# Swing away heat press parts??



## Benj0691 (Sep 1, 2015)

Hi everyone I'm very new to this. Just opened a new embroidery and vinyl heat printing business in the uk.
I recently bought a heat press from eBay which works well except the pressure .. I don't seem to have any. My press is a simple swing away and I think the problem is the two small curved prices of metal just below the handle that I presume these act as a sort of spring, one is bent and I think that is why I aren't getting the desired pressure ..
Does anybody know where I could get this part from 
Thank you in advance


----------



## Dekzion (May 18, 2015)

Hi Ben, Your probably going to be told to buy a real press not from ebay,
So are the two bits of metal cracked or something? have you tried closing it with strips of paper sticking out all round?
is the adjustment knob turned down to lower the platten?


----------



## Benj0691 (Sep 1, 2015)

I bought it second hand from eBay it it a proper press and ran the most popular printers in my region.

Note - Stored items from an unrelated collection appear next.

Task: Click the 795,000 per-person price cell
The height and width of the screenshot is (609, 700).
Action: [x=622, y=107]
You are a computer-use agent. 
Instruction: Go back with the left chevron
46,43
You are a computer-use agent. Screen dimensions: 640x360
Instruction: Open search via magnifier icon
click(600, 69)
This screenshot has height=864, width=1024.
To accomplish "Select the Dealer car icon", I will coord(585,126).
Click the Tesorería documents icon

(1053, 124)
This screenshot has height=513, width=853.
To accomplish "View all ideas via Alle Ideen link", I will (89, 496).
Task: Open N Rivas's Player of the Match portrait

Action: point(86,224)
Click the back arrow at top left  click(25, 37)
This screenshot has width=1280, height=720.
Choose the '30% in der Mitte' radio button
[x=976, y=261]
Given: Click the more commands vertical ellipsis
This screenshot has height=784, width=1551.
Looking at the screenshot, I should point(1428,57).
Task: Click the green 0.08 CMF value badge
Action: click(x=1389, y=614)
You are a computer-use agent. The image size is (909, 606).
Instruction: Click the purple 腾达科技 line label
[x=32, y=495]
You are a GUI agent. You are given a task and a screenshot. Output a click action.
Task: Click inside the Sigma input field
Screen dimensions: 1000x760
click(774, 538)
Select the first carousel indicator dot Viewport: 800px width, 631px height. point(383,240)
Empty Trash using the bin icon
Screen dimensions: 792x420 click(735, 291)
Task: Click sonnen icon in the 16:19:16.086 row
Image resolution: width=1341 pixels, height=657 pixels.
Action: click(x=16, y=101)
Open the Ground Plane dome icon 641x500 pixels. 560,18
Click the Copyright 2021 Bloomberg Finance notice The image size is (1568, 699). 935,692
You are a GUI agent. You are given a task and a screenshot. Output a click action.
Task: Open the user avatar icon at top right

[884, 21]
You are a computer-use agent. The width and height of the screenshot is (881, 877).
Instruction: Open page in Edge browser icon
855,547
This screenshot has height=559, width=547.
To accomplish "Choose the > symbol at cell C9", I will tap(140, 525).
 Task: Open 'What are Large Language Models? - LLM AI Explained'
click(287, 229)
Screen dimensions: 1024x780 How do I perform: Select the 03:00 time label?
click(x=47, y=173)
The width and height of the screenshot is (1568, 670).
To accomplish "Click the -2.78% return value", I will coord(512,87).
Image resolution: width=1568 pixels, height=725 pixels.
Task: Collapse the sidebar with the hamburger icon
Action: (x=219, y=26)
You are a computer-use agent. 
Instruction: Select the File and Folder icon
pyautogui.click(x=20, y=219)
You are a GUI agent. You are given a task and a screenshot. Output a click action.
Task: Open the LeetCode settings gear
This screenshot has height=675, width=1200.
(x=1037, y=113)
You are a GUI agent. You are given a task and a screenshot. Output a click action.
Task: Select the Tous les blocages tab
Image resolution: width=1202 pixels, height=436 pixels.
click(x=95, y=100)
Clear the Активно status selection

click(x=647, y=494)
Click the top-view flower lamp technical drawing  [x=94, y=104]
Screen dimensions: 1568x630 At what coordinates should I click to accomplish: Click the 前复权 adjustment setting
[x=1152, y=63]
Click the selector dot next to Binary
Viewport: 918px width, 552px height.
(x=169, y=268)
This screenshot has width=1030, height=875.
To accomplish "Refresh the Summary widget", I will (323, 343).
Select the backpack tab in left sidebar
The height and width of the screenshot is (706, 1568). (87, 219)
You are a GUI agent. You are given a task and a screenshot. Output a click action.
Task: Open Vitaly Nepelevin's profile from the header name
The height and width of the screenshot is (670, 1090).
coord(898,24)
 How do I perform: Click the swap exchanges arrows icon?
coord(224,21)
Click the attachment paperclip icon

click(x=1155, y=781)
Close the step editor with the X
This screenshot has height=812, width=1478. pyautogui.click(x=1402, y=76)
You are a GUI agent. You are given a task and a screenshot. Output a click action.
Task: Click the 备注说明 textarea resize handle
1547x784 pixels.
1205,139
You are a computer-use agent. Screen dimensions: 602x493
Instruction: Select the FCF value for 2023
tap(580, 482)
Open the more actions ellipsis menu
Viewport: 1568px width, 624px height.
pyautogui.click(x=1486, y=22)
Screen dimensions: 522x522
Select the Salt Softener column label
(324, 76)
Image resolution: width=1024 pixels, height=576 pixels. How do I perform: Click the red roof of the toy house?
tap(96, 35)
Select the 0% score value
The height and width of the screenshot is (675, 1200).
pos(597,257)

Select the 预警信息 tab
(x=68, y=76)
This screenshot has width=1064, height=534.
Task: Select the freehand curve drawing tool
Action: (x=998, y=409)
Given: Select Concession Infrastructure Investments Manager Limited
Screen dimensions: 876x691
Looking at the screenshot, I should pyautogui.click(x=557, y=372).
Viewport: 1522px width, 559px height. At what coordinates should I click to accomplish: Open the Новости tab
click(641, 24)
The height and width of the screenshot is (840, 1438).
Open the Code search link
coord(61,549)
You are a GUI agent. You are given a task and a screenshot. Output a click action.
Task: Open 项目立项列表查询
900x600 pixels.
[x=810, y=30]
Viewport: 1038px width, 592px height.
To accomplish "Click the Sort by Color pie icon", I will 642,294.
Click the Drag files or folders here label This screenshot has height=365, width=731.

No they haven't cracked one side is just bent . Plate is dropped as far as it seems to go without making much diff 
Thanks


----------



## Dekzion (May 18, 2015)

so the adjustment knob on the post is still working but the plate is going down onesided then.

sounds to me as though you need to get a new bracket made at an engineering works/garage and replace the rivets with locking nut bolts. unless you make one yourself like I'd try first.


----------